Upstream Health Checks #50

AdamMagaluk · 2016-10-27T20:15:00Z

In order to provide robustness to backend services we should have nginx be doing basic health checks on each pod taking unhealthy pods out of the round robin. Using https://github.com/30x/nginx-upstream-check it would allow us to do this.

More information from each pod might be needed to enable http checks.

Health resource for the pod. /status
Health method. GET|HEAD
Timeout length. 5s
Interval to check. 30s
Unhealthy Threshold. 2
Healthy Threshold. 5

Should we allow all these to be configured? Are there any we can smart default to? If nothing is provided should we fallback to basic TCP open check?

My proposal for an implementation is adding a separate healthCheckResource annotation to each pod that would look like: GET / to identify the method and path of the http health check. We could also have 4 other optional annotations or combine them in one to specify the other options like timeout etc...

The text was updated successfully, but these errors were encountered:

jbowen93 · 2016-10-27T20:23:53Z

A few questions:

Would this require app authors to create a status endpoint in their application?
If they're doing that why can't we simply use native k8s health checks that should place the pod in a non Ready state and remove pods with that status from the round robin?

----

STUDY QUESTIONS
(a) The upstream health checks thread lists the settings an HTTP check might need from each pod. Give each setting with the value shown beside it.
(b) Answer these from the upstream health checks thread:
(i) What repository does the opening post cite as a way for nginx to run the checks?
(ii) What name does the proposed per-pod annotation have?
(iii) Who posted the follow-up questions about native k8s health checks?
(c) Pick up the upstream health checks thread after its final line and carry it on.
Nothing in the items is required for this work.

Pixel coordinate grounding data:
----

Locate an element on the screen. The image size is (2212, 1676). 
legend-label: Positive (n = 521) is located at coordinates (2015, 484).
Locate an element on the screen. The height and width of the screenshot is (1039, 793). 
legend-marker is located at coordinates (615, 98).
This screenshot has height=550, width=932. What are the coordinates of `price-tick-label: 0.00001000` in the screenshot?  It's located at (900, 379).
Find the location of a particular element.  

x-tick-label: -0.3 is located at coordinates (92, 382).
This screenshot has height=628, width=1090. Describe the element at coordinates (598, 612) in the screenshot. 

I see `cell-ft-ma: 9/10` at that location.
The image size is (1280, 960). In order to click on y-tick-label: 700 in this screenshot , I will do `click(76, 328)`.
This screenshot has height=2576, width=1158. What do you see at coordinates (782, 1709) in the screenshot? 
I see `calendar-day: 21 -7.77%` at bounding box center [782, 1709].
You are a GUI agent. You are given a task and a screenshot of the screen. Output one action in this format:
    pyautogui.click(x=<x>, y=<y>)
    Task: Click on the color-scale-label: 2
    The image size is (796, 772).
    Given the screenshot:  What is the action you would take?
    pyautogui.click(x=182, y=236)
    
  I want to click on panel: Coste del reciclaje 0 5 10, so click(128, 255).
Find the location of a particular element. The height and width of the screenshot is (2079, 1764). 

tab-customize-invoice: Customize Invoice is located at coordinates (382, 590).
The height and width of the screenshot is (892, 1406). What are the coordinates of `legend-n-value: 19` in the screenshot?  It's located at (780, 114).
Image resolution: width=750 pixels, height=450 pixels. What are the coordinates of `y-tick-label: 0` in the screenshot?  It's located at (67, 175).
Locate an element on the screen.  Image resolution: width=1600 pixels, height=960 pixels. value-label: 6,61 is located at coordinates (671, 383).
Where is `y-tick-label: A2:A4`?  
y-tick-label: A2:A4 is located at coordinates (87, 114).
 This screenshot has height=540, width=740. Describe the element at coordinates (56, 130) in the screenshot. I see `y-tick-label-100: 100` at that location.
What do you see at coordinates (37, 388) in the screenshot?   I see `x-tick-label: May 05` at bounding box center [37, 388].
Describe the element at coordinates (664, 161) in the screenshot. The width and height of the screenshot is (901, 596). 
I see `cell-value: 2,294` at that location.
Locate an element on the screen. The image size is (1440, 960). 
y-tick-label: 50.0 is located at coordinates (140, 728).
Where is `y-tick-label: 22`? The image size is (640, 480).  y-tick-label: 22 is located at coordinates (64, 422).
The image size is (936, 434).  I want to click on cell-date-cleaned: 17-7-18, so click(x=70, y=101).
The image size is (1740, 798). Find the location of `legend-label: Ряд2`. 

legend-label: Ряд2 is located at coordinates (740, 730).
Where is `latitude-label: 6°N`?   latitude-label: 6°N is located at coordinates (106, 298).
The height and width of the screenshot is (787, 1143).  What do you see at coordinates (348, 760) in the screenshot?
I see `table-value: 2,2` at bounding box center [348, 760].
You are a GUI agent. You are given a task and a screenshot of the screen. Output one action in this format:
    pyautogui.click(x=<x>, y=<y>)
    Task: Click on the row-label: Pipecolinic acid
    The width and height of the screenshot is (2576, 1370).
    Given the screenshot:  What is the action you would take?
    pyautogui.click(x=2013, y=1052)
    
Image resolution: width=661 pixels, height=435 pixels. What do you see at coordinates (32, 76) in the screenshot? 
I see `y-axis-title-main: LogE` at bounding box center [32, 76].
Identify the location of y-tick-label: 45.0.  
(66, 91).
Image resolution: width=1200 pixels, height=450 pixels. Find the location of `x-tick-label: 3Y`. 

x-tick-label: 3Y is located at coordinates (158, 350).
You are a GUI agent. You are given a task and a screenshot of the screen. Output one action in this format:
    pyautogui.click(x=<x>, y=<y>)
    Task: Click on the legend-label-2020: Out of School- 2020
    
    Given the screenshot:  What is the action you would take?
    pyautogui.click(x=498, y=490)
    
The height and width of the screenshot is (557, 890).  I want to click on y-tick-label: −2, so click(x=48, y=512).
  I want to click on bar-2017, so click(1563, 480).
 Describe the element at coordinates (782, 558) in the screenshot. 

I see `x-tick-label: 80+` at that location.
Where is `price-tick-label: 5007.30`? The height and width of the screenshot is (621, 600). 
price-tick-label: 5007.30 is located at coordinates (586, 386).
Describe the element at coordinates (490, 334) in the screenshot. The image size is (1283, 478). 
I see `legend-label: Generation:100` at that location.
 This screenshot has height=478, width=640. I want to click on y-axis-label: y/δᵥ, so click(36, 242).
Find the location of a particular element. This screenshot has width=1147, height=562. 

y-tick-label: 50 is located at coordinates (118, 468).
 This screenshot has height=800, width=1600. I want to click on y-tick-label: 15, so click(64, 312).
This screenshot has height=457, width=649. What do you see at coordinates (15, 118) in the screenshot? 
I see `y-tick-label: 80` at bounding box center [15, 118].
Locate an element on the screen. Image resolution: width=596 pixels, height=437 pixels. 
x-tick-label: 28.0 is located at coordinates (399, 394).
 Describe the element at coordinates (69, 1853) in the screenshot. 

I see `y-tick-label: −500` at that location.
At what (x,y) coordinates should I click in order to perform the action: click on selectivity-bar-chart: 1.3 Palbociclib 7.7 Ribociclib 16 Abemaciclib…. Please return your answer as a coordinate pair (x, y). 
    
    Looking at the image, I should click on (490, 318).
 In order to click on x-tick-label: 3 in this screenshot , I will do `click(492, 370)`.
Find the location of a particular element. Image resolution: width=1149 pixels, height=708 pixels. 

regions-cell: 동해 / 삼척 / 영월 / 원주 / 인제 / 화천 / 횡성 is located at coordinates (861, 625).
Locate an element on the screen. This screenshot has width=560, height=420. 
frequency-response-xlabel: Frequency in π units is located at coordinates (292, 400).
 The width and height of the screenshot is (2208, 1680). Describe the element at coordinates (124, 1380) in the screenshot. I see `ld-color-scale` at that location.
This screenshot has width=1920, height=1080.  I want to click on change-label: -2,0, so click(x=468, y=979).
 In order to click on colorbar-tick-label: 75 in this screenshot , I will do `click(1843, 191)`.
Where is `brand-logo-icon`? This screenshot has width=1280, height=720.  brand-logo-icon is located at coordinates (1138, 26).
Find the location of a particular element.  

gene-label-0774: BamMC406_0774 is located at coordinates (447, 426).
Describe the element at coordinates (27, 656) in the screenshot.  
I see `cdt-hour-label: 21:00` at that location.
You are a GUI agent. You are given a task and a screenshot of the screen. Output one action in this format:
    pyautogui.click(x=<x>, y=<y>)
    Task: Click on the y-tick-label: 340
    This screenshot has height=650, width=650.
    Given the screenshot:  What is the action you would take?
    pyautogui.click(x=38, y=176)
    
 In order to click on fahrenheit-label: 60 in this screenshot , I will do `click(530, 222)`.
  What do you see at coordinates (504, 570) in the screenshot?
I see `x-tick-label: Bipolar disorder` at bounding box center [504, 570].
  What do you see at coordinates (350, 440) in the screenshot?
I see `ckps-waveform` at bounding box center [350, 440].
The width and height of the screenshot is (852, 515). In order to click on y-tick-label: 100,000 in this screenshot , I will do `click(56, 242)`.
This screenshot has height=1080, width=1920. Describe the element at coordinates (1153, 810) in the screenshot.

----

RESPONSES TO THE TASKS
(a)
Health resource for the pod: /status
Health method: GET|HEAD
Timeout length: 5s
Interval to check: 30s
Unhealthy Threshold: 2
Healthy Threshold: 5

(b)
(i) https://github.com/30x/nginx-upstream-check
(ii) healthCheckResource
(iii) jbowen93

(c)
AdamMagaluk · 2016-10-27T20:32:22Z

Yes most likely if they don't already have one. Unless they don't want to, i think this would need to work as all optional.
I would propose we do both. I don't think the k8s-router needs to be aware of that aspect though. The benefit of having nginx doing health checks as well is any network related issues between the router and pod would be mitigated.

We probably need a separate issue opened in Kiln i think that would do the kubernetes health check.

Another side note, if the kubernetes api returns the info about the pods health check we might be able to just use that info vs creating separate annotations.

mpnally · 2016-10-27T21:05:17Z

I like failing back to TCP. It's not perfect, but it's a lot better than
nothing

Martin

On Thu, Oct 27, 2016 at 1:32 PM, Adam Magaluk [email protected]
wrote:

Yes most likely if they don't already have one. Unless they don't
want to, i think this would need to work as all optional.
2.

I would propose we do both. I don't think the k8s-router needs to be
aware of that aspect though. The benefit of having nginx doing health
checks as well is any network related issues between the router and pod
would be mitigated.

We probably need a separate issue opened in Kiln i think that would do the
kubernetes health check.

Another side note, if the kubernetes api returns the info about the pods
health check we might be able to just use that info vs creating separate
annotations.

—
You are receiving this because you are subscribed to this thread.
Reply to this email directly, view it on GitHub
#50 (comment), or mute
the thread
https://github.com/notifications/unsubscribe-auth/ACoA6mz-sLAQKrF8jTMWxaUJ7aE7i0X_ks5q4QpXgaJpZM4KixqQ
.

Martin Nally, Apigee Engineering

AdamMagaluk · 2016-10-28T19:20:38Z

My updated proposal after reviewing the kubernetes api would be calculate the nginx upstream health checks based on the livenessProbe of the container in the pod. This will allow us to keep the annotations to a minimum. Kiln/Enrober will have the option to populate either a http livenessProbe or a tcp one. k8s-router will fallback to tcp if neither are specified.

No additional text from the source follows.